# Task inputs start
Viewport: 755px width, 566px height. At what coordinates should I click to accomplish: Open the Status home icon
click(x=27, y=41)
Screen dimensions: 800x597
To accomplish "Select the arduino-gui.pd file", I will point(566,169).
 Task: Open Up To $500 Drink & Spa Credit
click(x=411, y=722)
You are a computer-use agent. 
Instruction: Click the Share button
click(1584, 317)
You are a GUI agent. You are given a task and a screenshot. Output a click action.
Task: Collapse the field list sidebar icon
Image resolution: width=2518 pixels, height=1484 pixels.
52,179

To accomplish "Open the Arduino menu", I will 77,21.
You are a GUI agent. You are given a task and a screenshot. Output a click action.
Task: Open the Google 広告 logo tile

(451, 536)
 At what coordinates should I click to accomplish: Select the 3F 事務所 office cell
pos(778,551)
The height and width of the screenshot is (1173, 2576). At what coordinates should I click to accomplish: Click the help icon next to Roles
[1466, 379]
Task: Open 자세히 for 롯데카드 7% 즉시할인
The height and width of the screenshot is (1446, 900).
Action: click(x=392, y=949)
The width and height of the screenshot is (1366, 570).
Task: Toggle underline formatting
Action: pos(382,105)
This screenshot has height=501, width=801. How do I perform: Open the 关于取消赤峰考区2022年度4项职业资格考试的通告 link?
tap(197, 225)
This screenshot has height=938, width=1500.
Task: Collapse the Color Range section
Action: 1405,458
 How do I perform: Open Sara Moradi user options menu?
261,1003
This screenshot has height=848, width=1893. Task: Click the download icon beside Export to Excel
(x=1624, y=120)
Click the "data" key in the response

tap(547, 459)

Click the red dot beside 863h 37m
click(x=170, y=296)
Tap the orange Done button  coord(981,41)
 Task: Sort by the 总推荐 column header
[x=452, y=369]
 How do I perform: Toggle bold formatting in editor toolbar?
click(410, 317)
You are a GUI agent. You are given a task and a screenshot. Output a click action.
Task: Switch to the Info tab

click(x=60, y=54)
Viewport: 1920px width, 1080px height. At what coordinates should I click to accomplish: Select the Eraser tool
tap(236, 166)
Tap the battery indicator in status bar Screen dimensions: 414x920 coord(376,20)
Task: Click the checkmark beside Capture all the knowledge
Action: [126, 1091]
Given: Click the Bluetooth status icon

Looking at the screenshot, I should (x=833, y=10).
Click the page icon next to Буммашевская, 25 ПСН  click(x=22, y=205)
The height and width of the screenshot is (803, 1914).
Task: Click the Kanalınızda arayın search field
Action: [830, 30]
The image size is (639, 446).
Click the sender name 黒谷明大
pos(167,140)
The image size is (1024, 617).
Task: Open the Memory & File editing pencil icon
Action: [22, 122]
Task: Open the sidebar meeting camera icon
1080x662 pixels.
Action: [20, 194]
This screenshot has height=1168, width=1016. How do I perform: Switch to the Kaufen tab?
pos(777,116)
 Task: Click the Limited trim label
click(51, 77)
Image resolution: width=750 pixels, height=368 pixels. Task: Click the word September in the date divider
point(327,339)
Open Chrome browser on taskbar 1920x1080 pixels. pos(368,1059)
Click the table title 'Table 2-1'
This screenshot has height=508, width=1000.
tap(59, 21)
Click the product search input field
# Task inputs end
**Task requirements**: Rewrite all of the data above, changing every "GUI agent" to "interface agent" and leaving everything else unchanged.

**Task solution**:
Viewport: 755px width, 566px height. At what coordinates should I click to accomplish: Open the Status home icon
click(x=27, y=41)
Screen dimensions: 800x597
To accomplish "Select the arduino-gui.pd file", I will point(566,169).
 Task: Open Up To $500 Drink & Spa Credit
click(x=411, y=722)
You are a computer-use agent. 
Instruction: Click the Share button
click(1584, 317)
You are a interface agent. You are given a task and a screenshot. Output a click action.
Task: Collapse the field list sidebar icon
Image resolution: width=2518 pixels, height=1484 pixels.
52,179

To accomplish "Open the Arduino menu", I will 77,21.
You are a interface agent. You are given a task and a screenshot. Output a click action.
Task: Open the Google 広告 logo tile

(451, 536)
 At what coordinates should I click to accomplish: Select the 3F 事務所 office cell
pos(778,551)
The height and width of the screenshot is (1173, 2576). At what coordinates should I click to accomplish: Click the help icon next to Roles
[1466, 379]
Task: Open 자세히 for 롯데카드 7% 즉시할인
The height and width of the screenshot is (1446, 900).
Action: click(x=392, y=949)
The width and height of the screenshot is (1366, 570).
Task: Toggle underline formatting
Action: pos(382,105)
This screenshot has height=501, width=801. How do I perform: Open the 关于取消赤峰考区2022年度4项职业资格考试的通告 link?
tap(197, 225)
This screenshot has height=938, width=1500.
Task: Collapse the Color Range section
Action: 1405,458
 How do I perform: Open Sara Moradi user options menu?
261,1003
This screenshot has height=848, width=1893. Task: Click the download icon beside Export to Excel
(x=1624, y=120)
Click the "data" key in the response

tap(547, 459)

Click the red dot beside 863h 37m
click(x=170, y=296)
Tap the orange Done button  coord(981,41)
 Task: Sort by the 总推荐 column header
[x=452, y=369]
 How do I perform: Toggle bold formatting in editor toolbar?
click(410, 317)
You are a interface agent. You are given a task and a screenshot. Output a click action.
Task: Switch to the Info tab

click(x=60, y=54)
Viewport: 1920px width, 1080px height. At what coordinates should I click to accomplish: Select the Eraser tool
tap(236, 166)
Tap the battery indicator in status bar Screen dimensions: 414x920 coord(376,20)
Task: Click the checkmark beside Capture all the knowledge
Action: [126, 1091]
Given: Click the Bluetooth status icon

Looking at the screenshot, I should (x=833, y=10).
Click the page icon next to Буммашевская, 25 ПСН  click(x=22, y=205)
The height and width of the screenshot is (803, 1914).
Task: Click the Kanalınızda arayın search field
Action: [830, 30]
The image size is (639, 446).
Click the sender name 黒谷明大
pos(167,140)
The image size is (1024, 617).
Task: Open the Memory & File editing pencil icon
Action: [22, 122]
Task: Open the sidebar meeting camera icon
1080x662 pixels.
Action: [20, 194]
This screenshot has height=1168, width=1016. How do I perform: Switch to the Kaufen tab?
pos(777,116)
 Task: Click the Limited trim label
click(51, 77)
Image resolution: width=750 pixels, height=368 pixels. Task: Click the word September in the date divider
point(327,339)
Open Chrome browser on taskbar 1920x1080 pixels. pos(368,1059)
Click the table title 'Table 2-1'
This screenshot has height=508, width=1000.
tap(59, 21)
Click the product search input field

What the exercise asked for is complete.